Num tempo em que a cultura virou espetáculo de horrores e os artistas se transmutaram em sacerdotes de uma nova religião gnóstica — onde a perversão é sacramento e a mentira é virtude — o caso de Neil Gaiman, o queridinho dos intelectuais de camiseta preta e fãs de mitologia grega de segunda mão, surge como um exemplo gritante do abismo em que mergulhou a imaginação ocidental.
Gaiman, esse encantador de serpentes que nos vendeu sonhos embalados em horror softcore, retorna em Sandman: Terra dos Sonhos, com um conto digno da mais pura tradição fáustica — só que atualizado à miséria moral do nosso tempo.

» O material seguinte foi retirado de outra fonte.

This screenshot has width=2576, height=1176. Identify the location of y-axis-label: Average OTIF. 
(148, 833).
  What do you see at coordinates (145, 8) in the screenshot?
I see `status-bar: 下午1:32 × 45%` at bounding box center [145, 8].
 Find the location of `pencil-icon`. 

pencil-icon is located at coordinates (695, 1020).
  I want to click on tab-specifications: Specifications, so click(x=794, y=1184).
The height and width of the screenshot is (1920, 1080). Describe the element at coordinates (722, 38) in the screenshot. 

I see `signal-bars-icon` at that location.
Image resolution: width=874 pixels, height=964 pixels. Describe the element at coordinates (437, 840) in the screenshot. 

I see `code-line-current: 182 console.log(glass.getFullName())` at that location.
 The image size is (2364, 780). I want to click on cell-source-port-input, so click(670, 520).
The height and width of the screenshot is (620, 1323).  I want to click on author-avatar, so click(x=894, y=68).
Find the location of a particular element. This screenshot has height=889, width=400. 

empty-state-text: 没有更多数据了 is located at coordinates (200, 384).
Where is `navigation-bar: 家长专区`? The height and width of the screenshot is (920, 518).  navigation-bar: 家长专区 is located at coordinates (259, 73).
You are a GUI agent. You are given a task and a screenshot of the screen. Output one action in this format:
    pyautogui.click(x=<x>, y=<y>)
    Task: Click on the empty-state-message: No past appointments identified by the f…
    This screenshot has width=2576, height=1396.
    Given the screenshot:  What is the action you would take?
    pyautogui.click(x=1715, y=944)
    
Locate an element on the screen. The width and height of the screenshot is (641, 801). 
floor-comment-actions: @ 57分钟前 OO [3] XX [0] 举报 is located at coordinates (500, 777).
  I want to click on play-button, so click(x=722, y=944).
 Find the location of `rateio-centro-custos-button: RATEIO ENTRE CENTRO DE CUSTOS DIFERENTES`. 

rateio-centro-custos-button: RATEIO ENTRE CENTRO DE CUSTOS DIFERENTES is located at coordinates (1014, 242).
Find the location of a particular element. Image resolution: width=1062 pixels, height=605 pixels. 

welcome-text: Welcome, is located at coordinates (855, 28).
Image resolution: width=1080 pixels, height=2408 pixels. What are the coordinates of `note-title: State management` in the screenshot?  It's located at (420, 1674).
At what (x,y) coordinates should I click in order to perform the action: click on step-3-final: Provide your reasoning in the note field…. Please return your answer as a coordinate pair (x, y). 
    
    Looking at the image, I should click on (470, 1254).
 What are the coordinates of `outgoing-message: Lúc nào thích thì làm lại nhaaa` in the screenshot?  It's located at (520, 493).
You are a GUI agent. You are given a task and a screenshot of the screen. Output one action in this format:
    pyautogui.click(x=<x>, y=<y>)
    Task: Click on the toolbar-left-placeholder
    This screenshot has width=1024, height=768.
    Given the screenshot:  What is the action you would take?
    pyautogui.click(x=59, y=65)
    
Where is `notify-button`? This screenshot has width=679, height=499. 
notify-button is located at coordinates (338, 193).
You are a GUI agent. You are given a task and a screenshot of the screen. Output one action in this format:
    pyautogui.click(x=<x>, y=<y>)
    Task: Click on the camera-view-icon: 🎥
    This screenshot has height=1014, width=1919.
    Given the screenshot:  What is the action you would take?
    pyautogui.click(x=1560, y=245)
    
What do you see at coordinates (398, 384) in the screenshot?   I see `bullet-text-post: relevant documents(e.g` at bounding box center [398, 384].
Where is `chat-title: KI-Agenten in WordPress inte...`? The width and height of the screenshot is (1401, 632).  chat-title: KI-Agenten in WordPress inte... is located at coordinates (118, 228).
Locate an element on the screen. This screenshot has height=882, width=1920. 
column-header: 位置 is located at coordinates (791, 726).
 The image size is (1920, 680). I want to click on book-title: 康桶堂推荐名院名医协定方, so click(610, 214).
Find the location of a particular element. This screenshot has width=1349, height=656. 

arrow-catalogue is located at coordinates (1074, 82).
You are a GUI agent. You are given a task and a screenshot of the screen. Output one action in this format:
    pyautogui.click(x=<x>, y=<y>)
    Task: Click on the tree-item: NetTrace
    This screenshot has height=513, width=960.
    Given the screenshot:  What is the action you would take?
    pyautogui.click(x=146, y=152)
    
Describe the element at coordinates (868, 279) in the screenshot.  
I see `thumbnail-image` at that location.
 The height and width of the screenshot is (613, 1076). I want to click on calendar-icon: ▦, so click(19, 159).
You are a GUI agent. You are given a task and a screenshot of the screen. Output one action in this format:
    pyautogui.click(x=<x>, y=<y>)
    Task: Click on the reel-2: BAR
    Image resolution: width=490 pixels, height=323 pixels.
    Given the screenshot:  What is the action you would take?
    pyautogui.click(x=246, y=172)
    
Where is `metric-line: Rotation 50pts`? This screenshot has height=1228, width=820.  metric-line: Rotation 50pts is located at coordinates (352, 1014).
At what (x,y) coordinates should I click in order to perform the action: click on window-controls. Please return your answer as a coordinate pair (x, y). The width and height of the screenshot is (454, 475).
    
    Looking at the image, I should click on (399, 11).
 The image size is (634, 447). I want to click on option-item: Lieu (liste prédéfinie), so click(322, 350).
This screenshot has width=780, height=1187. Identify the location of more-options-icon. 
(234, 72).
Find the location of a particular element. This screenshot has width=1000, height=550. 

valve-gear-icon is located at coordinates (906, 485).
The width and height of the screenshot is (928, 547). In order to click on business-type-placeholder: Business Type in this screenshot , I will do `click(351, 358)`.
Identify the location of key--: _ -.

Um escritor decadente, Richard Madoc, desesperado por uma faísca criativa, compra de outro escritor mais velho e igualmente decadente, Erasmus Fry, nada menos do que uma musa grega, Calíope — feita prisioneira, abusada, usada como instrumento de inspiração literária. A musa, outrora símbolo da mais alta elevação do espírito, reduzida a escrava de homens medíocres. A alegoria é explícita, quase pornográfica: a arte moderna é produto do estupro espiritual.
E quando Calíope, entre lágrimas e gritos, exige sua liberdade, Fry — esse verme literato, avatar do próprio Gaiman? — responde com uma frase que deveria figurar em todos os manuais de denúncia cultural: “Escritores são mentirosos.” Pois é.
Agora, a ficção bate à porta da realidade com violência. Desde 2024, acusações começaram a emergir contra Neil Gaiman — relatos obscenos de abuso, manipulação e exploração sexual. Como sempre, os primeiros a defender o autor são os mesmos que falam de “separar obra e autor”, como se a mente que produz um pesadelo estivesse, por milagre, imune a viver nele. Mas o escândalo explodiu em 2025, quando a Vulture publicou um dossiê detalhado, digno de uma tragédia grega escrita por Kafka com diálogos de Bukowski. O rastro de vítimas é extenso: Scarlet Pavlovich, Katherine, Kendra — nomes reais, histórias que se repetem com o mesmo roteiro sórdido: um homem poderoso, um fã vulnerável, um convite disfarçado de oportunidade, e um ritual de dominação camuflado de “arte”.
As denúncias formam um padrão. Todas jovens, todas fãs, todas seduzidas e invadidas sob o pretexto da genialidade. A justificativa? Gaiman, em seu blog, declara — com aquela empáfia típica dos iluminados de si mesmos — que “poderia ter feito melhor”, que foi “emocionalmente indisponível”, mas, claro, nada daquilo é verdade como está sendo contado. A defesa típica do demiurgo pós-moderno: meia confissão, meia negação, e o resto jogado no colo da “narrativa distorcida”.
E aí voltamos ao velho Fry: escritores são mentirosos.
Quantos mais vão cair nesse mesmo molde? Woody Allen, James Franco, Morgan Freeman… a lista não é mais exceção, é regra. Hollywood é a nova Roma pagã, e seus deuses são tão imundos quanto os imperadores que deliravam entre orgias e gladiadores.
A hipocrisia é transparente. Gaiman posa de feminista, de aliado, de paladino da sensibilidade progressista — ao mesmo tempo em que reproduz todos os vícios de um patriarca decadente do século XIX, com um toque de fetichismo new age. “Mestre”, ele dizia. O termo que exige submissão, o título que denuncia a alma. O abuso aqui não é apenas físico: é ontológico. Um escritor que, ao invés de criar beleza, devora o espírito dos outros para fingir que ainda escreve com alguma centelha.
E como os grandes simulacros sempre caem, as consequências vêm: séries canceladas, contratos rompidos, reputação em ruínas. Mas o estrago já está feito. O mal não está apenas no que Gaiman fez, mas no que sua legião de admiradores continua a fazer: desculpas, relativizações, malabarismos morais para manter intacta a fantasia. Porque admitir que o herói é um monstro exige algo que o homem moderno perdeu: juízo moral.
A pergunta final é inevitável: será que vale mesmo a pena conhecer nossos heróis? A resposta de um velho realista seria: se for para conhecê-los, que seja sem idolatria. Porque o ídolo, mais cedo ou mais tarde, revela os pés de lama — e quem ajoelha diante dele termina com a alma suja.